[Stored records]
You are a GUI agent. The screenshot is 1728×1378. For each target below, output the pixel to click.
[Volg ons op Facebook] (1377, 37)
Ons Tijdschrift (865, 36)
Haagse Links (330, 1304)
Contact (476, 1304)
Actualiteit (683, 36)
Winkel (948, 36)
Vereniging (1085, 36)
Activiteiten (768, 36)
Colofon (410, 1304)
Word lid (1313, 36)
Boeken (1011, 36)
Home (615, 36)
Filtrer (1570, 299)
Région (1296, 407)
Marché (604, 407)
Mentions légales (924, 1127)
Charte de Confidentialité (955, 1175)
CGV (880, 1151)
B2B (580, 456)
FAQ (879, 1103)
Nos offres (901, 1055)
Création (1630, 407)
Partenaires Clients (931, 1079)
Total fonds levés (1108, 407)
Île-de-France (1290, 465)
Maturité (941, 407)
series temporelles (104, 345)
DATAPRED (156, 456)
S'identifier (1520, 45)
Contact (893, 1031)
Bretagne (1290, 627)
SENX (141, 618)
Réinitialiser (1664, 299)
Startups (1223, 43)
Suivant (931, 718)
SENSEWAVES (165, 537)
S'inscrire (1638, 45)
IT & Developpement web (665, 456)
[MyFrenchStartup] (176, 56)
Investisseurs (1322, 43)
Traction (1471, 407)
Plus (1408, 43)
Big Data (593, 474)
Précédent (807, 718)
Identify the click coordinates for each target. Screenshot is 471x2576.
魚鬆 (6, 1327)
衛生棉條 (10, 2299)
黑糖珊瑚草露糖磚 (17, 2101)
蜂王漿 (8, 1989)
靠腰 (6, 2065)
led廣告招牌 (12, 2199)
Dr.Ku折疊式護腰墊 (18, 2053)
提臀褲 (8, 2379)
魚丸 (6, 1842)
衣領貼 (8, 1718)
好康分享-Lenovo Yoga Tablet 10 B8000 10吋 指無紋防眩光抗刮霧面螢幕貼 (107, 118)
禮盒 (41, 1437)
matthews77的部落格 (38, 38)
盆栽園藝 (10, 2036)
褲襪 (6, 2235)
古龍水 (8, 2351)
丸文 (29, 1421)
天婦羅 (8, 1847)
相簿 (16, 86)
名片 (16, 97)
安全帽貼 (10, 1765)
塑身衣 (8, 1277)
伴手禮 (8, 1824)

Exercise instructions:
Give the data again in full, exactly.

Your solution:
You are a GUI agent. The screenshot is 1728×1378. For each target below, output the pixel to click.
[Volg ons op Facebook] (1377, 37)
Ons Tijdschrift (865, 36)
Haagse Links (330, 1304)
Contact (476, 1304)
Actualiteit (683, 36)
Winkel (948, 36)
Vereniging (1085, 36)
Activiteiten (768, 36)
Colofon (410, 1304)
Word lid (1313, 36)
Boeken (1011, 36)
Home (615, 36)
Filtrer (1570, 299)
Région (1296, 407)
Marché (604, 407)
Mentions légales (924, 1127)
Charte de Confidentialité (955, 1175)
CGV (880, 1151)
B2B (580, 456)
FAQ (879, 1103)
Nos offres (901, 1055)
Création (1630, 407)
Partenaires Clients (931, 1079)
Total fonds levés (1108, 407)
Île-de-France (1290, 465)
Maturité (941, 407)
series temporelles (104, 345)
DATAPRED (156, 456)
S'identifier (1520, 45)
Contact (893, 1031)
Bretagne (1290, 627)
SENX (141, 618)
Réinitialiser (1664, 299)
Startups (1223, 43)
Suivant (931, 718)
SENSEWAVES (165, 537)
S'inscrire (1638, 45)
IT & Developpement web (665, 456)
[MyFrenchStartup] (176, 56)
Investisseurs (1322, 43)
Traction (1471, 407)
Plus (1408, 43)
Big Data (593, 474)
Précédent (807, 718)
Identify the click coordinates for each target. Screenshot is 471x2576.
魚鬆 (6, 1327)
衛生棉條 (10, 2299)
黑糖珊瑚草露糖磚 (17, 2101)
蜂王漿 (8, 1989)
靠腰 (6, 2065)
led廣告招牌 (12, 2199)
Dr.Ku折疊式護腰墊 (18, 2053)
提臀褲 (8, 2379)
魚丸 (6, 1842)
衣領貼 (8, 1718)
好康分享-Lenovo Yoga Tablet 10 B8000 10吋 指無紋防眩光抗刮霧面螢幕貼 (107, 118)
禮盒 (41, 1437)
matthews77的部落格 (38, 38)
盆栽園藝 (10, 2036)
褲襪 (6, 2235)
古龍水 (8, 2351)
丸文 (29, 1421)
天婦羅 (8, 1847)
相簿 (16, 86)
名片 (16, 97)
安全帽貼 (10, 1765)
塑身衣 (8, 1277)
伴手禮 (8, 1824)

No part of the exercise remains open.